O erro que vejo repetir nas análises de sustentabilidade em cripto
O erro mais comum — e o que mais me incomoda ver circular em grupos de WhatsApp e canais do YouTube — é tratar sustentabilidade como uma característica binária: ou o projeto é verde, ou não é.
Não funciona assim. A análise real envolve:
- Qual é o mecanismo de consenso e como ele opera na prática?
- Quem auditou as afirmações ambientais do projeto?
- O projeto tem governança suficiente pra mudar o protocolo se surgir uma alternativa mais eficiente?
- A eficiência energética do protocolo é intrínseca ao design ou depende de compensação de carbono que pode ser revogada?
Compensação de carbono — os famosos carbon credits — é uma resposta legítima, mas não é a mesma coisa que eficiência estrutural. Um projeto que queima muita energia e depois compra créditos de carbono não tem o mesmo perfil de risco de longo prazo que um protocolo desenhado desde o início pra consumir pouco.
Quando ensino isso, sempre vejo o mesmo momento de “ah, entendi” na sala. A distinção entre compensar e não precisar compensar é simples, mas muda completamente como você avalia um projeto.
O que os dados de adoção institucional dizem sobre a direção do mercado
A CoinShares, gestora especializada em ativos digitais, publica relatórios regulares sobre fluxo de capital institucional em cripto. Em edições recentes dos seus relatórios semanais, é possível ver que Ethereum e ativos de PoS têm recebido proporcionalmente mais atenção de produtos estruturados voltados para investidores qualificados do que em ciclos anteriores.
Não vou inventar números específicos aqui — os relatórios da CoinShares são públicos e você pode verificar diretamente. O que posso dizer com segurança é que a conversa sobre critérios ESG em cripto deixou de ser marginal e passou a aparecer em documentos de gestoras que movimentam bilhões.
No Brasil, esse movimento chega com algum atraso em relação aos mercados europeu e norte-americano — o que, dito de forma direta, significa que o investidor brasileiro que entender isso agora ainda está numa posição relativamente antecipada.
Como aplicar isso na prática antes de investir
Não existe um checklist perfeito, mas existe uma sequência que faz sentido na prática:
Identifique o mecanismo de consenso antes de qualquer outra análise. Se for PoW, entenda de onde vem a energia usada pela rede. Se for PoS ou variação, entenda como funciona o processo de validação e quem controla os nós.
Procure auditorias independentes sobre as afirmações ambientais. Whitepaper do projeto não conta como auditoria. Relatório de terceiro com metodologia publicada conta.
Avalie a governança: redes que têm processos de melhoria de protocolo ativos (como os EIPs do Ethereum) têm mais capacidade de se adaptar do que redes centralizadas em que um grupo pequeno toma todas as decisões.

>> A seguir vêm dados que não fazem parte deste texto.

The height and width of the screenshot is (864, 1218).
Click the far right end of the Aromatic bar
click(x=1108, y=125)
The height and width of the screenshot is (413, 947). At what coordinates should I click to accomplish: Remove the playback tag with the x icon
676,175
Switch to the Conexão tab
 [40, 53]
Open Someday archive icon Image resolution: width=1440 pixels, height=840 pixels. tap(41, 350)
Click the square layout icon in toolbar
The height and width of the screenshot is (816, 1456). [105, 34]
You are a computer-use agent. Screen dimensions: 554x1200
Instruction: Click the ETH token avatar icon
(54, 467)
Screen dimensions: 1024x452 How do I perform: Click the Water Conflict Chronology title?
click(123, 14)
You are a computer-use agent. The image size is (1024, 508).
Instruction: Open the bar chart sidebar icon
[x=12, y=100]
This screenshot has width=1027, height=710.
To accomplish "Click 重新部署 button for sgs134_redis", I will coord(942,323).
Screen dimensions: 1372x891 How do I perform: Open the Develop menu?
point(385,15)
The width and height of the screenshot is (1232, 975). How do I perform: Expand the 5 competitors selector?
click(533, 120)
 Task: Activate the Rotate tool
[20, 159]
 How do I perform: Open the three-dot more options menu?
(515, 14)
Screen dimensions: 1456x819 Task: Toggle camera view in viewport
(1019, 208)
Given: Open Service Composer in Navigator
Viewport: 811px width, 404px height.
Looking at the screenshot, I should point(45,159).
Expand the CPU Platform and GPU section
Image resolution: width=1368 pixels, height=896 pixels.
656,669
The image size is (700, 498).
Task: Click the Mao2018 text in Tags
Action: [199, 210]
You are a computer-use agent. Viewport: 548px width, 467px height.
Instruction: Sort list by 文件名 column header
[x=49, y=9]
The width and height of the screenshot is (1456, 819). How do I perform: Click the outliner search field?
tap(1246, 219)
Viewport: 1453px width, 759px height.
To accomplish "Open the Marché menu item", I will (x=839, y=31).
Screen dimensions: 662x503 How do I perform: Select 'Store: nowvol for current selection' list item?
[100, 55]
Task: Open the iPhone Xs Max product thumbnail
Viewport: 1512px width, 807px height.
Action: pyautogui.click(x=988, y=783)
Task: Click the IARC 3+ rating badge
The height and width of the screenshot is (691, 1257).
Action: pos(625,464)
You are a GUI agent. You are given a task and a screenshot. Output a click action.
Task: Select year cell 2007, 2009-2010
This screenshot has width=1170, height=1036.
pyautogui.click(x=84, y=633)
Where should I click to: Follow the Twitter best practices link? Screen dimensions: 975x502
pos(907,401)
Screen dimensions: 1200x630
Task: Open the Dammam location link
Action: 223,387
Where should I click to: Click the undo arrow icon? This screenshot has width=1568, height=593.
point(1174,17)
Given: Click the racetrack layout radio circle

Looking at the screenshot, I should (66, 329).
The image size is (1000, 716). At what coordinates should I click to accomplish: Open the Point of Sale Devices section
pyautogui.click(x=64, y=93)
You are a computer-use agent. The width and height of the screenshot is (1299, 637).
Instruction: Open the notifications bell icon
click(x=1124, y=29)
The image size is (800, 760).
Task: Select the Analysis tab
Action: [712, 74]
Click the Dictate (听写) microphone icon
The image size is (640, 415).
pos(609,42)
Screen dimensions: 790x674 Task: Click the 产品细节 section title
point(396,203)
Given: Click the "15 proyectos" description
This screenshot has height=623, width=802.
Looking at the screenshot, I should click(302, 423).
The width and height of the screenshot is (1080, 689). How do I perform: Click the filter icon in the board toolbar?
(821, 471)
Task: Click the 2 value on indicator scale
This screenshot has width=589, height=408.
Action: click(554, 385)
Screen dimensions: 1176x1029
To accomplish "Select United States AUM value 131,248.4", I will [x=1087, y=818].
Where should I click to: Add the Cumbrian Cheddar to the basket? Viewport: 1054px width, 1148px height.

Desconfie de projetos novos que se declaram sustentáveis sem histórico operacional. Qualquer protocolo pode afirmar eficiência no papel. Dois ou três anos de operação real com dados verificáveis é um padrão mínimo razoável.
O que está acontecendo no mercado de criptoativos agora não é uma revolução súbita de consciência ambiental — é uma reorganização de critérios de risco. Investidores institucionais precisam justificar alocações para conselhos e reguladores; investidores individuais que sobreviveram a ciclos de baixa aprenderam a valorizar protocolos com fundamentos sólidos. Sustentabilidade entrou nessa conta não como valor moral, mas como indicador de qualidade estrutural. Quem entender essa distinção vai tomar decisões melhores — independente de onde o preço vai amanhã.